Publicado en: El Espectador
Por: Andrés Hoyos
«Entre la idea y la realidad, entre el movimiento y el acto, cae la sombra«, dice un famoso poema de T. S. Eliot. Y si, esa sombra misteriosa es también la que se interpone entre la utopía y la realidad.
Aceptemos, en gracia de discusión, que las utopías per se no tienen nada de malo, siempre y cuando se entienda que son especulaciones, a veces muy poderosas, que no pueden implantarse así como así a la realidad sin causar una gran destrucción, consideración esta que no es del agrado de quienes creen en su necesidad. La utopía es por definición una construcción artificial de la inteligencia; de ahí la fuerza que tiene y también la debilidad, pues su relación con la realidad es caprichosa. El daño se produce cuando las utopías se sueldan a visiones autoritarias del devenir histórico, basadas en algún determinismo, o sea cuando de la utopía se pasa al fundamentalismo.
Dicho lo anterior, un problema común con la utopía es su raíz mandona y autoritaria. Al utópico no le gusta que lo contradigan y, si pudiera, impondría su visión sin sopesar antes las consecuencias. Ya lo decía Claurio Magris: «Todas las utopías que pretenden tener la receta para la felicidad ajena son totalitarias e insensatas, erróneas». No es fácil razonar con los utópicos; oyen lo que quieren, lo que no quieren no lo oyen, consideran los datos que ratifican sus creencias, desechan los que no.

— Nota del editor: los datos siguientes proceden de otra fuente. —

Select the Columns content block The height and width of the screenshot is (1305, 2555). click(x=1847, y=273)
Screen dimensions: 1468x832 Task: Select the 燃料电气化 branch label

En el pasado abundaron las utopías degeneradas, por ejemplo, la de Hitler o la de Stalin. Alexander Herzen, en tanto personaje de La costa de la utopía, trilogía de Tom Stoppard, decía: «Los destructores llevan su nihilismo como una enseña -piensan que destruyendo son radicales-. Pero destruyen porque son conservadores desilusionados, decepcionados por el antiguo sueño de la sociedad perfecta de los círculos cuadriculables, donde todo conflicto desaparece. Solo que tal lugar no existe, por eso lo llaman utopía. Hasta que dejemos de matar de camino hacia allá, no habremos crecido como seres humanos. Nuestro sentido no depende de que logremos trascender la realidad imperfecta que existe. De la manera en que la vivamos depende nuestro sentido en nuestro tiempo. No hay otros”.
La utopía tiene mucho arraigo entre los jóvenes, quienes inmersos en teorías a veces poderosas, no quieren que nadie relativice sus creencias. Se entiende, no les ha tocado como a nosotros los más veteranos ver el colapso de aquellas utopías que nos sedujeron en nuestra juventud. Por lo demás, no existe ninguna sabiduría a prueba del paso del tiempo y menos si quiere explicar el comportamiento de los conglomerados humanos o de los propios individuos.
Voy a repetir aquí lo publicado en otra columna sobre este tema hace algo más de diez años: «…aún va implícito en la utopía el concepto de revolución, pues es imposible llegar a puertos radicales si no se utilizan métodos radicales y no se dan grandes saltos. Por contraste, la reforma ha vencido a la revolución en casi todos los cambios de importancia que el mundo ha experimentado en el último siglo» Completo el concepto diciendo que el reformismo por el que apostamos muchas personas centradas es cualquier cosa, menos utópico. El reformismo debe poderse materializar en políticas concretas que resistan los embates de la vida real. Por si acaso, yo dejé de predicar utopías hace décadas. Las ilusiones de la juventud se gastan.